Collected data
------------------------------------

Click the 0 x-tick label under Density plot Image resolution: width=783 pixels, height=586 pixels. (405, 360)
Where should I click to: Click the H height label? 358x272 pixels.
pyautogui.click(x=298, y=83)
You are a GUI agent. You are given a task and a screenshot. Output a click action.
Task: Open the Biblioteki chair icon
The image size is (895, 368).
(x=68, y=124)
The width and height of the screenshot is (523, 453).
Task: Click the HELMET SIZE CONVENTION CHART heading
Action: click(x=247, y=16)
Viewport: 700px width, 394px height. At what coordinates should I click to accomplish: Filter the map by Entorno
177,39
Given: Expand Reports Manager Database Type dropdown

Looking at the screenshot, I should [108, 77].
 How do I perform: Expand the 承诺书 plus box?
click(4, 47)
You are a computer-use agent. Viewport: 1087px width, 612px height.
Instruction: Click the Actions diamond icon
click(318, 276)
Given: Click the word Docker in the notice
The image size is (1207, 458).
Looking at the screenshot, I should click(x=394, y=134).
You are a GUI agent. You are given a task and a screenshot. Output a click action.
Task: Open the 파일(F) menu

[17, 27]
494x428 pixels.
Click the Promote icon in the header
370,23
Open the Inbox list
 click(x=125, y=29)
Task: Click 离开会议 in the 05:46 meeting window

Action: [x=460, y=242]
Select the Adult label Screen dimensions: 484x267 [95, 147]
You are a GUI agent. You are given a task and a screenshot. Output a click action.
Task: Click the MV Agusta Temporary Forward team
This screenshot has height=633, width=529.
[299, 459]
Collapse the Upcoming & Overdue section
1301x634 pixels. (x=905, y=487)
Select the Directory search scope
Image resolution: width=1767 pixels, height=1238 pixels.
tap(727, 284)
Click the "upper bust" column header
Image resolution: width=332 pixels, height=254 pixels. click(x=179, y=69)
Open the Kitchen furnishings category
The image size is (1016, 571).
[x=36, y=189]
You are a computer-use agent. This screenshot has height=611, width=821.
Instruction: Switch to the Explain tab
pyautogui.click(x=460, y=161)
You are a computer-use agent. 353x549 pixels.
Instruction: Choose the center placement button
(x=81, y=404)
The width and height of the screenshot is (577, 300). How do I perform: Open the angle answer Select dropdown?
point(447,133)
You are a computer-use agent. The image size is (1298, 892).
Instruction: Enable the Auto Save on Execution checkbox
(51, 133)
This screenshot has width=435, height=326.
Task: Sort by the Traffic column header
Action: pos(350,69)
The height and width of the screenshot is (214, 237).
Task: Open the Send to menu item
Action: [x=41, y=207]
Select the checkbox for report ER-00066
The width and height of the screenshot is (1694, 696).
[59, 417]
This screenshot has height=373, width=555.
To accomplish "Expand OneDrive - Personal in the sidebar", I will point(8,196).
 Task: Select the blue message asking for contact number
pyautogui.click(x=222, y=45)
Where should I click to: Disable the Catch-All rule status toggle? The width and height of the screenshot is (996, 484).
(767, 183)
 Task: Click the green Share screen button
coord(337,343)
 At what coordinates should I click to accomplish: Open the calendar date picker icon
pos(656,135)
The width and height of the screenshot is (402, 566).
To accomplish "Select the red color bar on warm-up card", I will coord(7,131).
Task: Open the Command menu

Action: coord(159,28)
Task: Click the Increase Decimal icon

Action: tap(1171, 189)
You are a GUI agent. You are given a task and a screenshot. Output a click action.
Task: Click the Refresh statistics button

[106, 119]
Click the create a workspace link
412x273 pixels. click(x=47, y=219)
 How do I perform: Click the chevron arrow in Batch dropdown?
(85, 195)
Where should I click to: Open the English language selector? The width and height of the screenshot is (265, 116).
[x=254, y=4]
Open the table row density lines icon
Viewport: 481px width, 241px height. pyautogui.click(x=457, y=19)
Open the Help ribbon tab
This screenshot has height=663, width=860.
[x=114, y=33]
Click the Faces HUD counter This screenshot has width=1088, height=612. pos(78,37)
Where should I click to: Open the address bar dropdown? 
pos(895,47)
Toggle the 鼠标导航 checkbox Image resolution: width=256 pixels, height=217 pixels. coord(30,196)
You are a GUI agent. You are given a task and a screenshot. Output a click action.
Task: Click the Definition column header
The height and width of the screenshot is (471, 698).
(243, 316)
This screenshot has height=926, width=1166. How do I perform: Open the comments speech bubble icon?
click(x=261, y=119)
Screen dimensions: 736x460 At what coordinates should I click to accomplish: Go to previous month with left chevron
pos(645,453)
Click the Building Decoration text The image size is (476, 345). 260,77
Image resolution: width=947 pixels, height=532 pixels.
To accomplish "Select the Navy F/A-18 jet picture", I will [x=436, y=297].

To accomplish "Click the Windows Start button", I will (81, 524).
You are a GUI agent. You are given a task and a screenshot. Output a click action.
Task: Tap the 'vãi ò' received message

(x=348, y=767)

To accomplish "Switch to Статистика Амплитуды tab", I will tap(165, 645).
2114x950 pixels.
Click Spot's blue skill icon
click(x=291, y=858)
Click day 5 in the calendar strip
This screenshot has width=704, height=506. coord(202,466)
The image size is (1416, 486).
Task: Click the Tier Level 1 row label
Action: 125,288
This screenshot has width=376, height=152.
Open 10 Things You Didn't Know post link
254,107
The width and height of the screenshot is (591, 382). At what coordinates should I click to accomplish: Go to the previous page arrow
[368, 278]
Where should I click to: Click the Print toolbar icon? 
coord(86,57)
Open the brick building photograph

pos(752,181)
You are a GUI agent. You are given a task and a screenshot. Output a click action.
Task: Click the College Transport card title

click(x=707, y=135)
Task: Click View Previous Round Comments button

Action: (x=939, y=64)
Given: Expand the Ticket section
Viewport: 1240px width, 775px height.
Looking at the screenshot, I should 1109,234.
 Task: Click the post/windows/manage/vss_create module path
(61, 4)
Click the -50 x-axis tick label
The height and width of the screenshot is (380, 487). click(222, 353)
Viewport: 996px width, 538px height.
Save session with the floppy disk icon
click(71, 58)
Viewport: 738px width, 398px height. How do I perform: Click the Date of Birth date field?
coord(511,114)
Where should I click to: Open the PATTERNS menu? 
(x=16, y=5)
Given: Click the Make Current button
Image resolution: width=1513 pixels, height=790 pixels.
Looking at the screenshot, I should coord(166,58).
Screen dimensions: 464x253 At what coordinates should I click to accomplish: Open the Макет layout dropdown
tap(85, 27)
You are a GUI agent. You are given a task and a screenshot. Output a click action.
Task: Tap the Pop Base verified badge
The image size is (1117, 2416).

------------------------------------

Reproduce the lines above word for word, covering all of them.

Click the 0 x-tick label under Density plot Image resolution: width=783 pixels, height=586 pixels. (405, 360)
Where should I click to: Click the H height label? 358x272 pixels.
pyautogui.click(x=298, y=83)
You are a GUI agent. You are given a task and a screenshot. Output a click action.
Task: Open the Biblioteki chair icon
The image size is (895, 368).
(x=68, y=124)
The width and height of the screenshot is (523, 453).
Task: Click the HELMET SIZE CONVENTION CHART heading
Action: click(x=247, y=16)
Viewport: 700px width, 394px height. At what coordinates should I click to accomplish: Filter the map by Entorno
177,39
Given: Expand Reports Manager Database Type dropdown

Looking at the screenshot, I should [108, 77].
 How do I perform: Expand the 承诺书 plus box?
click(4, 47)
You are a computer-use agent. Viewport: 1087px width, 612px height.
Instruction: Click the Actions diamond icon
click(318, 276)
Given: Click the word Docker in the notice
The image size is (1207, 458).
Looking at the screenshot, I should click(x=394, y=134).
You are a GUI agent. You are given a task and a screenshot. Output a click action.
Task: Open the 파일(F) menu

[17, 27]
494x428 pixels.
Click the Promote icon in the header
370,23
Open the Inbox list
 click(x=125, y=29)
Task: Click 离开会议 in the 05:46 meeting window

Action: [x=460, y=242]
Select the Adult label Screen dimensions: 484x267 [95, 147]
You are a GUI agent. You are given a task and a screenshot. Output a click action.
Task: Click the MV Agusta Temporary Forward team
This screenshot has height=633, width=529.
[299, 459]
Collapse the Upcoming & Overdue section
1301x634 pixels. (x=905, y=487)
Select the Directory search scope
Image resolution: width=1767 pixels, height=1238 pixels.
tap(727, 284)
Click the "upper bust" column header
Image resolution: width=332 pixels, height=254 pixels. click(x=179, y=69)
Open the Kitchen furnishings category
The image size is (1016, 571).
[x=36, y=189]
You are a computer-use agent. This screenshot has height=611, width=821.
Instruction: Switch to the Explain tab
pyautogui.click(x=460, y=161)
You are a computer-use agent. 353x549 pixels.
Instruction: Choose the center placement button
(x=81, y=404)
The width and height of the screenshot is (577, 300). How do I perform: Open the angle answer Select dropdown?
point(447,133)
You are a computer-use agent. The image size is (1298, 892).
Instruction: Enable the Auto Save on Execution checkbox
(51, 133)
This screenshot has width=435, height=326.
Task: Sort by the Traffic column header
Action: pos(350,69)
The height and width of the screenshot is (214, 237).
Task: Open the Send to menu item
Action: [x=41, y=207]
Select the checkbox for report ER-00066
The width and height of the screenshot is (1694, 696).
[59, 417]
This screenshot has height=373, width=555.
To accomplish "Expand OneDrive - Personal in the sidebar", I will point(8,196).
 Task: Select the blue message asking for contact number
pyautogui.click(x=222, y=45)
Where should I click to: Disable the Catch-All rule status toggle? The width and height of the screenshot is (996, 484).
(767, 183)
 Task: Click the green Share screen button
coord(337,343)
 At what coordinates should I click to accomplish: Open the calendar date picker icon
pos(656,135)
The width and height of the screenshot is (402, 566).
To accomplish "Select the red color bar on warm-up card", I will coord(7,131).
Task: Open the Command menu

Action: coord(159,28)
Task: Click the Increase Decimal icon

Action: tap(1171, 189)
You are a GUI agent. You are given a task and a screenshot. Output a click action.
Task: Click the Refresh statistics button

[106, 119]
Click the create a workspace link
412x273 pixels. click(x=47, y=219)
 How do I perform: Click the chevron arrow in Batch dropdown?
(85, 195)
Where should I click to: Open the English language selector? The width and height of the screenshot is (265, 116).
[x=254, y=4]
Open the table row density lines icon
Viewport: 481px width, 241px height. pyautogui.click(x=457, y=19)
Open the Help ribbon tab
This screenshot has height=663, width=860.
[x=114, y=33]
Click the Faces HUD counter This screenshot has width=1088, height=612. pos(78,37)
Where should I click to: Open the address bar dropdown? 
pos(895,47)
Toggle the 鼠标导航 checkbox Image resolution: width=256 pixels, height=217 pixels. coord(30,196)
You are a GUI agent. You are given a task and a screenshot. Output a click action.
Task: Click the Definition column header
The height and width of the screenshot is (471, 698).
(243, 316)
This screenshot has height=926, width=1166. How do I perform: Open the comments speech bubble icon?
click(x=261, y=119)
Screen dimensions: 736x460 At what coordinates should I click to accomplish: Go to previous month with left chevron
pos(645,453)
Click the Building Decoration text The image size is (476, 345). 260,77
Image resolution: width=947 pixels, height=532 pixels.
To accomplish "Select the Navy F/A-18 jet picture", I will [x=436, y=297].

To accomplish "Click the Windows Start button", I will (81, 524).
You are a GUI agent. You are given a task and a screenshot. Output a click action.
Task: Tap the 'vãi ò' received message

(x=348, y=767)

To accomplish "Switch to Статистика Амплитуды tab", I will tap(165, 645).
2114x950 pixels.
Click Spot's blue skill icon
click(x=291, y=858)
Click day 5 in the calendar strip
This screenshot has width=704, height=506. coord(202,466)
The image size is (1416, 486).
Task: Click the Tier Level 1 row label
Action: 125,288
This screenshot has width=376, height=152.
Open 10 Things You Didn't Know post link
254,107
The width and height of the screenshot is (591, 382). At what coordinates should I click to accomplish: Go to the previous page arrow
[368, 278]
Where should I click to: Click the Print toolbar icon? 
coord(86,57)
Open the brick building photograph

pos(752,181)
You are a GUI agent. You are given a task and a screenshot. Output a click action.
Task: Click the College Transport card title

click(x=707, y=135)
Task: Click View Previous Round Comments button

Action: (x=939, y=64)
Given: Expand the Ticket section
Viewport: 1240px width, 775px height.
Looking at the screenshot, I should 1109,234.
 Task: Click the post/windows/manage/vss_create module path
(61, 4)
Click the -50 x-axis tick label
The height and width of the screenshot is (380, 487). click(222, 353)
Viewport: 996px width, 538px height.
Save session with the floppy disk icon
click(71, 58)
Viewport: 738px width, 398px height. How do I perform: Click the Date of Birth date field?
coord(511,114)
Where should I click to: Open the PATTERNS menu? 
(x=16, y=5)
Given: Click the Make Current button
Image resolution: width=1513 pixels, height=790 pixels.
Looking at the screenshot, I should coord(166,58).
Screen dimensions: 464x253 At what coordinates should I click to accomplish: Open the Макет layout dropdown
tap(85, 27)
You are a GUI agent. You are given a task and a screenshot. Output a click action.
Task: Tap the Pop Base verified badge
The image size is (1117, 2416).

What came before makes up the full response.